The Spitzer Space Telescope is an orbiting satellite that takes data at near and mid infrared wavelengths. It had to be cryogenically cooled, otherwise it would detect its own heat in its instruments! Right now, the cryogen has run out so it only operates at the shortest wavelengths (3.5 and 4.6 microns), but is still useful for a lot of science ranging from brown dwarfs to exoplanets to dusty galaxies.

Today, NASA has revealed that Spitzer has detected the light from a distant super-Earth; the first ever such observed. At first I was surprised, since I had heard about Spitzer imaging a planet before (HD 209458b and TrES-1, see here), but it turns out that these were gas giant planets, not a super Earth.

What is a super Earth?
Very simply, it is a term used to refer to planets that aren't massive or large enough to be considered giant planets like Jupiter or Neptune, but are much larger than the Earth. Most planets found in the first decade of planet searches were hot Jupiters: giant planets the size of Jupiter (or larger) orbiting very close to their stars. Now we are finding more low-mass planets and have reached the interesting range of mini-Neptunes and super-Earths. The distinction is a bit arbitrary, but super-Earths are presumed to be rocky (like Earth) whereas mini-Neptunes are presumed to be more like gas/ice giants (ie, like Neptune).

What did Spitzer do?
Spitzer, or more accurately the scientists involved in the paper: Michaël Gillon (of Université de Liège in Belgium), Brice-Olivier Demory (of the Massachusetts Institute of Technology in Cambridge), and others in the team, targeted 55 Cancri, a nearby star 41 light-years away known to host several planets. They timed their measurements so they would observe the system when the planet passed behind the star rather than in front. When a planet passes in front of the star we have a transit (like the Venus transit this June) and the star grows dimmer. When a planet passes behind the star we have an occultation. In general, the system appears the same brightness; however, if the planet was warm enough, it would contribute to the total light and thus the system's brightness would again decrease (by a small amount) in an occultation. The advantage to using Spitzer is that it measures infrared light and planets can contribute more at infrared wavelengths than at optical ones (visible light) to the total system.

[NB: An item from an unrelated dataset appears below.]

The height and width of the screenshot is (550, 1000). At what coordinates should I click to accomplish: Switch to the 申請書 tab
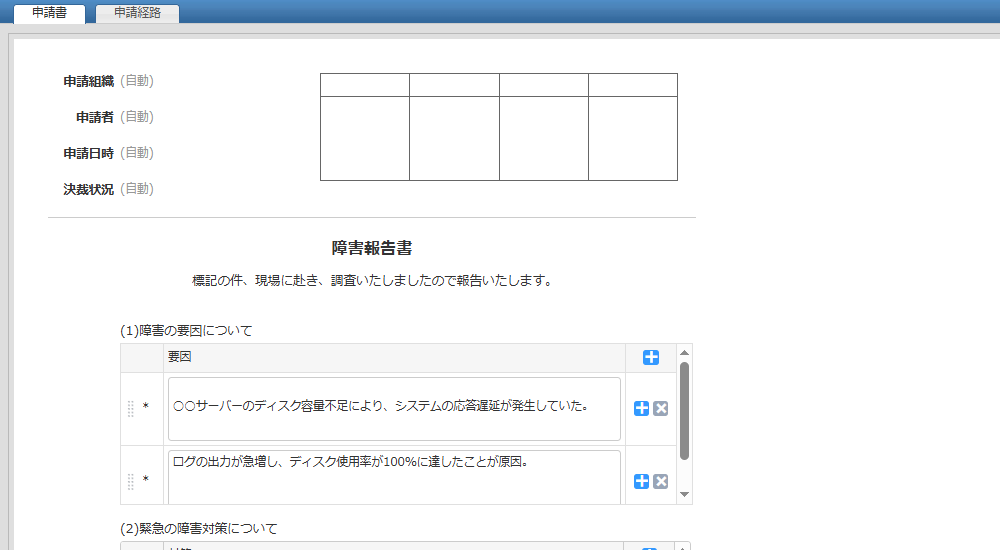click(x=49, y=13)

This is what was observed for the occultation of 55 Cancri e:
The light of the star+planet system decreased when the planet passed behind the star. The transit of the planet, which is far deeper, is not shown as it happens near orbital phase 0. Credit: NASA/JPL-Caltech/MIT

What the figure above is showing is the 4.5 micron infrared emission of the total system around the time of the occultation. When the occultation starts (around orbital phase 0.45) the light of the system drops by a very small, but detectable, amount. The missing light is coming from the planet and since it has gone behind the star it's no longer adding its glow to the total light of the system.

55 Cancri e
The planet in question is the 4th planet (of 5 known) discovered around 55 Cancri and the closest in the system. It lies far closer than Mercury does to the Sun in fact. It's orbit is only about 18 hours (Mercury's is 88 days). As such, 55 Cancri e is scorched by the light of its sun-like star and glows in infrared light. The dayside temperatures can reach 2000 Kelvins (3140 degrees Fahrenheit): hot!
The models, surprisingly, show it may be a water world in that it consists of "a rocky core surrounded by a layer of water in a supercritical state where it is both liquid and gas, and topped by a blanket of steam." Not what I usually think of as a "water world."

55 Cancri e, orbiting its star. Credit: NASA/JPL-Caltech

The system itself is a binary star, but the secondary, a faint red dwarf, is over 1000 AU away from the primary sun-like star and presumably has had little to no influence on the formation and evolution of the planets in the system. It's not the first case we see planets in binary systems (see here and here for prior blog posts on this).

Final Thoughts
Spitzer has previously detected light from hot Jupiter being occulted by their host stars. This is the first case in which this has been done for a super Earth system.
Why is this exciting? These type of planets are only a little larger than Earth, and while 55 Cancri e isn't capable of sustaining life as we know it, the study of planets like it will let us understand the properties of super Earths and Earths alike.